Here’s the price we pay
When you’re growing coleus, you’re growing it for its colorful leaves. The same goes for caladiums. If it’s lamb’s ears, it’s for the large, fuzzy gray leaves that look and feel like, well, lamb’s ears. And when you’re growing basil, you have it for its culinary delights.
In none of those cases do you grow those plants for flowers. Flowers are actually your enemies because they stop the plants from producing more leaves.
That’s why coleus breeders started selecting varieties decades ago that were reluctant to bloom. At first there were 25 or 30 that stayed in the trade for decades. But only a few new ones came along every few years to add to the list.
Those numbers have ramped up hugely in the past 25 years, so much so that you can hardly keep up anymore. It seems like there are several dozen new varieties or even collections of varieties in the market each year.
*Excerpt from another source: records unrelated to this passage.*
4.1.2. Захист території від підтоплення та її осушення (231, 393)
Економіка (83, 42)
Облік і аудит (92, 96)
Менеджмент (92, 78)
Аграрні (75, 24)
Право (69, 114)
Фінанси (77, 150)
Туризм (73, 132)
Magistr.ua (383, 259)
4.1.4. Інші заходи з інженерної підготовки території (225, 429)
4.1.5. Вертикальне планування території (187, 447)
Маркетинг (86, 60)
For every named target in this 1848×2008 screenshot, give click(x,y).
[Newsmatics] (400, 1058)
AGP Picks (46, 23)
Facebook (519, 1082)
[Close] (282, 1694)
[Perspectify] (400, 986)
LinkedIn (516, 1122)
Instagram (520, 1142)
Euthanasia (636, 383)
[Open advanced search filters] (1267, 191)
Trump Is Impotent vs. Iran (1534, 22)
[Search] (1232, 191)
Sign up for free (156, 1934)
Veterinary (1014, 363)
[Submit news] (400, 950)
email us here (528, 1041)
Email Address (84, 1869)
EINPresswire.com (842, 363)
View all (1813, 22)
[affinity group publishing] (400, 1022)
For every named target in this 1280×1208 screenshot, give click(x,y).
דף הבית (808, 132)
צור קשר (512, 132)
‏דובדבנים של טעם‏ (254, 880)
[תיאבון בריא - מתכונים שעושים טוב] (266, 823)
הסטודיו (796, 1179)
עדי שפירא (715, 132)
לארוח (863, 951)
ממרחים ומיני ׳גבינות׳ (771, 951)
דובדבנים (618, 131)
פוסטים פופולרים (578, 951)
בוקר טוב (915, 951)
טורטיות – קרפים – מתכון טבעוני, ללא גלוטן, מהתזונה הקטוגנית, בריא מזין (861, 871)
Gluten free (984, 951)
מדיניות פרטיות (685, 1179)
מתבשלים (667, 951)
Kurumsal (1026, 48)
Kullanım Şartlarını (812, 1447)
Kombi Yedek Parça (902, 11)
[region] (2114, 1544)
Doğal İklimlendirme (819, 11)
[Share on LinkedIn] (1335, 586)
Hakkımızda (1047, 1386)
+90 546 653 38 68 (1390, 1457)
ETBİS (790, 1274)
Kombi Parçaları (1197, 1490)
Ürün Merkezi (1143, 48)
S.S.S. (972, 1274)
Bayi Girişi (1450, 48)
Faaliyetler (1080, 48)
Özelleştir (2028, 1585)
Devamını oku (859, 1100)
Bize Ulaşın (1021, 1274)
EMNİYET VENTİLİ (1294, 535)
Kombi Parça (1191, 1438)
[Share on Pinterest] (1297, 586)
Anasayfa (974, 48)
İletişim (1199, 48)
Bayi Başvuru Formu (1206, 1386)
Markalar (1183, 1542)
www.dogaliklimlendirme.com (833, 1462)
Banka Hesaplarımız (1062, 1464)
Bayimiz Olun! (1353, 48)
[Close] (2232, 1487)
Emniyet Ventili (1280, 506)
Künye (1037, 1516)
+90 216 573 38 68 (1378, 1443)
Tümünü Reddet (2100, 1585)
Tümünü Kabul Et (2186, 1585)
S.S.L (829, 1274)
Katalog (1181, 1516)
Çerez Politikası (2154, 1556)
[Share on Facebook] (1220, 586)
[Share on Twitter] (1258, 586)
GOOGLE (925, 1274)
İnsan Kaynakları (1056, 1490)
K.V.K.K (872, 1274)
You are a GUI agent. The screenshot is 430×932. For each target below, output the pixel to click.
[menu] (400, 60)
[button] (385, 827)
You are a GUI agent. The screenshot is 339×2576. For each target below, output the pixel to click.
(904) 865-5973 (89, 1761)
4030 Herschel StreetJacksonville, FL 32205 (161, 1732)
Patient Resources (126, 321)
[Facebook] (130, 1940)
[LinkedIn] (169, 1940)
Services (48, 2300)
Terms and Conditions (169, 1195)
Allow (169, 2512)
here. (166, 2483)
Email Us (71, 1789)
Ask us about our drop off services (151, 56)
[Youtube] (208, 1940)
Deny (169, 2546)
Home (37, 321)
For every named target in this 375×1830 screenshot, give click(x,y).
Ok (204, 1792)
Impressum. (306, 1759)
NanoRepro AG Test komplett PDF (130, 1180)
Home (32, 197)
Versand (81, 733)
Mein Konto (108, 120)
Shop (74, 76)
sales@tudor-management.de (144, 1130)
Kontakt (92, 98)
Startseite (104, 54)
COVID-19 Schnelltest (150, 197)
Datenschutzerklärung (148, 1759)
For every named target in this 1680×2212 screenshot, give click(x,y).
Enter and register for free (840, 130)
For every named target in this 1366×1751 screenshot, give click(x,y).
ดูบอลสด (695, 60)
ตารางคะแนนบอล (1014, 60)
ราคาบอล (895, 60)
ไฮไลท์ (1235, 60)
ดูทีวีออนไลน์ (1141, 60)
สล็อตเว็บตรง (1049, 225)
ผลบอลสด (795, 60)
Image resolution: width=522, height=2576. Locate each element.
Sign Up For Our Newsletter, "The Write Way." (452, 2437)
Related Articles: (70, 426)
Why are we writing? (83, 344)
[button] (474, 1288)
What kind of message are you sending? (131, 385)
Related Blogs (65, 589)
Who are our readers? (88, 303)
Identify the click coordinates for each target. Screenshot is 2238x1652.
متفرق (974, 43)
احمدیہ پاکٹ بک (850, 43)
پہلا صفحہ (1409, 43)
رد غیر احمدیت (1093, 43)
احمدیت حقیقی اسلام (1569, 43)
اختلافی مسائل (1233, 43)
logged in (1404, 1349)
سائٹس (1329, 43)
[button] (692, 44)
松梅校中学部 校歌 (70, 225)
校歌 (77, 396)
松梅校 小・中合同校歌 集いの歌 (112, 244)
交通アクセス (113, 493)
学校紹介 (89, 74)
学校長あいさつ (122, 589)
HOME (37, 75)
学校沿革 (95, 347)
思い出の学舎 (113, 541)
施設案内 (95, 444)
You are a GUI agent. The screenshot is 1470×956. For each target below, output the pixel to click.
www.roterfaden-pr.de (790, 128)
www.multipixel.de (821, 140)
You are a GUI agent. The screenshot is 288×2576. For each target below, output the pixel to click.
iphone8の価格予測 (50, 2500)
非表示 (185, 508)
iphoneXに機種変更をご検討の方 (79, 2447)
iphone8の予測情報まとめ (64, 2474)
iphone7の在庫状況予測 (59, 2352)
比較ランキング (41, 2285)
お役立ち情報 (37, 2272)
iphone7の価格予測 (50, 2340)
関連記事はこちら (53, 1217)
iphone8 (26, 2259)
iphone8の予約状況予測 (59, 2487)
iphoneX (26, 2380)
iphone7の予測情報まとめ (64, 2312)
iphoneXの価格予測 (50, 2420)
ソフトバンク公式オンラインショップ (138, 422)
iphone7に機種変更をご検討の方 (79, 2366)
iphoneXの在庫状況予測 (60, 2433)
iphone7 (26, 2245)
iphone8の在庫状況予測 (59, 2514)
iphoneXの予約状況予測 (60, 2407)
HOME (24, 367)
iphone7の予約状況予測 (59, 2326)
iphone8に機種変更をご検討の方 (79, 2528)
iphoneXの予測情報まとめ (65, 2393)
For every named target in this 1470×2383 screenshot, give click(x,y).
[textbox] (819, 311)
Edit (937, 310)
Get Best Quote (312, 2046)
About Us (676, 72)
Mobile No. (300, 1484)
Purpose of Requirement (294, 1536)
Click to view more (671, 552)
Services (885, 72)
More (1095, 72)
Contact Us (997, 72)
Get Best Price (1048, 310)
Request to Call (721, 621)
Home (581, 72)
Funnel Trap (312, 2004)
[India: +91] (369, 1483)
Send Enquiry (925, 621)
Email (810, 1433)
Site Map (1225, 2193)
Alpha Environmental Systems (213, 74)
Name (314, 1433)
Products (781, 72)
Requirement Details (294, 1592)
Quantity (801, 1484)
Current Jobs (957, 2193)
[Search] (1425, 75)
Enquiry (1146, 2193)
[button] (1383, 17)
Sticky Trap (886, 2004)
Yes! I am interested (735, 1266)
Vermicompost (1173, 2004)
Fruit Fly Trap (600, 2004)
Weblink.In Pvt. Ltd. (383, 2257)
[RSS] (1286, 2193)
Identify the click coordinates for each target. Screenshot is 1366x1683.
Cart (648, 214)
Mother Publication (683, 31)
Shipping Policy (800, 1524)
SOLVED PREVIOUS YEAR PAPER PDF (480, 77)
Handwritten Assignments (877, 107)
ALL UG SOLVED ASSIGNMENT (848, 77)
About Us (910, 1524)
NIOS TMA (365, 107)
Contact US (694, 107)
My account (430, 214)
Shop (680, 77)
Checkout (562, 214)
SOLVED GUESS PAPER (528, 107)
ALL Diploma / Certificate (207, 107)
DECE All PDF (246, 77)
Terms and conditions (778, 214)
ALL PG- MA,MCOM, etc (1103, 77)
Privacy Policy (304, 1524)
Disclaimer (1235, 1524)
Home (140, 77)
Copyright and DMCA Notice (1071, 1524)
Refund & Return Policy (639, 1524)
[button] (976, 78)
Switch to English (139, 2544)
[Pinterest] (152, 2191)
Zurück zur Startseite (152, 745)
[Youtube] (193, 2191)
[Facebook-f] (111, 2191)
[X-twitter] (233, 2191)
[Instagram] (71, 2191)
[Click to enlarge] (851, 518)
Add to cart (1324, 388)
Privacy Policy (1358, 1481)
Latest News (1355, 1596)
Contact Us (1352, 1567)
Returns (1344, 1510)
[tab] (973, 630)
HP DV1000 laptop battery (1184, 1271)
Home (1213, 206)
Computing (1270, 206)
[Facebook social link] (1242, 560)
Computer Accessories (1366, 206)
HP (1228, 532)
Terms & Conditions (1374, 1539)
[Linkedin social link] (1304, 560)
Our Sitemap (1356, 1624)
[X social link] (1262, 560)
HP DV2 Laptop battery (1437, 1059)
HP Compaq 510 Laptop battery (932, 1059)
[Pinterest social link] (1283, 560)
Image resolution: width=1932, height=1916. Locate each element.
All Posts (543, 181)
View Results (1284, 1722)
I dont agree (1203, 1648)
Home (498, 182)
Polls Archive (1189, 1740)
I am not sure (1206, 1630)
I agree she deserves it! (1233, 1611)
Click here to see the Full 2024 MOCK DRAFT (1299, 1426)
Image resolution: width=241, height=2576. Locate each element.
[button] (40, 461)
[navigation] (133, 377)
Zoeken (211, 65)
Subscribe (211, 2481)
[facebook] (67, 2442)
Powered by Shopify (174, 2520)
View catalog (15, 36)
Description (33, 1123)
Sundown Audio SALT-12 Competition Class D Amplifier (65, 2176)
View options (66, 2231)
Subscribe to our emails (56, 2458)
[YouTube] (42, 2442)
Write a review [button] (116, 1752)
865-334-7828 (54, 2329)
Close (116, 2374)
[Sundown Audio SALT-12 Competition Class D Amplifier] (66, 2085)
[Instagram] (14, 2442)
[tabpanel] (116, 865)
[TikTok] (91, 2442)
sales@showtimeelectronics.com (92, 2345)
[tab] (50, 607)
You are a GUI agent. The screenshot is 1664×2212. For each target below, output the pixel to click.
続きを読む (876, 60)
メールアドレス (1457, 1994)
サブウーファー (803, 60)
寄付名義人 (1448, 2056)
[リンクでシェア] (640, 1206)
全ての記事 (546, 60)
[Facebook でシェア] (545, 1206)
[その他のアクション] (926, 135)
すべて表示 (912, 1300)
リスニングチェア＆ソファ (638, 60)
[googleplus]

The big search has been to find coleus that could withstand full sun in the landscape all summer. Growers have been successful in finding us those.
The next frontier has been to select for types that were reluctant to bloom. That journey has been longer. Some, like the one in my photo, started sending out flower stalks by late summer. That’s when the new growth stopped.
There is a solution to that. If you remove the flower buds as soon as you see them starting to form (while they’re still no larger than a pencil eraser – see circled examples in photo), and if you take a couple of sets of leaves with them, you’ll be back into growth that is still completely vegetative. Those side shoots will start growing vigorously. Your plants will stay short and compact the rest of the season.
This is a quick and easy process. It’s amazing how perfectly groomed you can keep your plants looking from spring until frost just by pinching their growing tips a couple of times every summer and fall.